Background information
- Genres: Industrial metal; EBM; rock;
- Years active: 1990–1995;
- Labels: Kickin Records, MM Records Inc.
- Past members: Vincent James aka Vince St. James; Steve Von Kampen aka Steven Von Kampen; Tony Ball aka Tony Stone; Richard Kaltenhauser aka Richard K; Ford Shawcross; Pierre Xavier; John Clarke;

= Meat Machine =

Industrial metal rock band

Meat Machine was a British industrial rock band active during the first half of the 1990s. The band released two singles and one album, Slug, with independent label Pandemonium Records. Meat Machine was best known for the single "Times Of Addiction" which was played widely in industrial dance clubs and reached No. 7 on the Melody Maker Top Solid Grooves chart in 1992. Their electro rock song "Charles Manson (Rise and Fall)" samples interviews with the murder cult leader and was Kerrang! magazine's Single of the Week in 1993. The members of Meat Machine decided to split up after being approached to open for Nine Inch Nails in the UK and Europe.

== Recordings ==
Meat Machine signed with Pandemonium Records, releasing their debut single, "Times Of Addiction" / "Nightmare" in early 1992. According to the band, "Times Of Addiction" was about desperation and addictions in post-1980s society, ranging from drugs to desire. The flip-side of the single, "Nightmare", was about a controversial war involving Britain that had quickly been forgotten.

The 12-inch single "Charles Manson" was released in 1993. The song opens with a sample of Manson saying, "I'm God and I've killed everybody, now what?" It was followed by the LP Slug.

==Principal members==
The early members of Meat Machine included:
- Vincent James – Vocalist, bassist
- Ford Shawcross – Keyboardist
- Tony Deville – Guitars
- Steven Von Kampen – Keyboard programmer

== Reception ==
A feature article in Melody Maker in 1991 described their music as "aural violence to shake your sleepy minds awake" and that the members of Meat Machine were "about as subtle as a blowtorch in the face". When "Times Of Addiction" charted in 1992, Melody Maker said the single was "Further proof that the boundary between hardcore dub and rock music is going the way of the Berlin Wall, from a group who look disturbingly like Alien Sex Fiend."

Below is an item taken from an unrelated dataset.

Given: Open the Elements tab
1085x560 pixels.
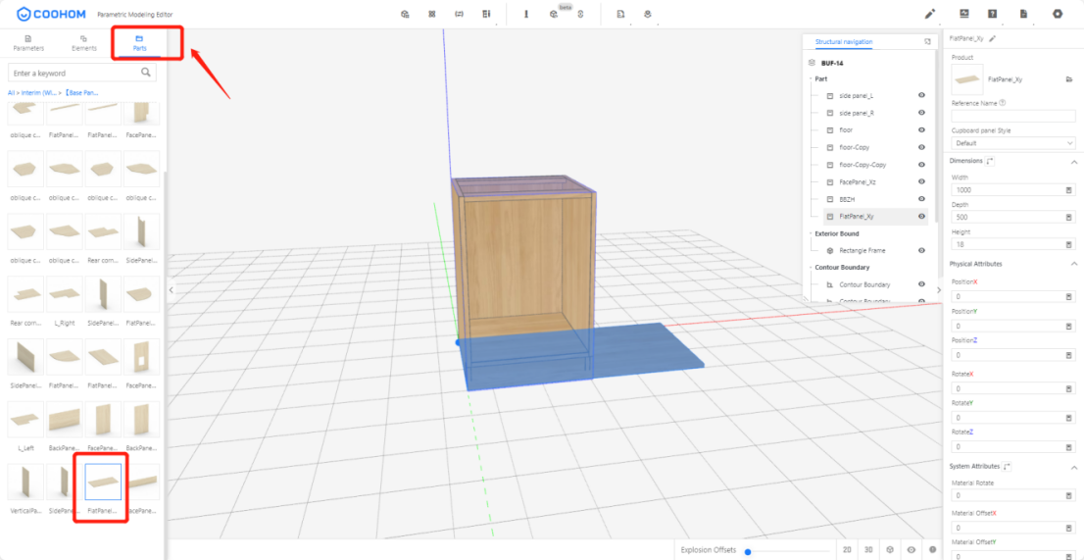Looking at the screenshot, I should [x=83, y=43].
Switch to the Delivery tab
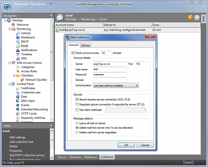 click(86, 45)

A review of Slug in the zine Impulse said, "After the excellent 'Charles Manson' 12", this is a little disappointing". The review rated the tracks "What's Yours" and "Talking To Blind Mountains" as the "most interesting", while comparing "Slug Ugly" and "Mirror Void" to "a distorted Ministry".

== Influence ==

- In 2003, the Japanese Gothic rock band Buck-Tick used songs from the Meat Machine Slug album as post-concert background music during its "Here we go again!" tour. Buck-Tick guitarist, songwriter and founding member Hisashi Imai named Slug as one of his favourite albums.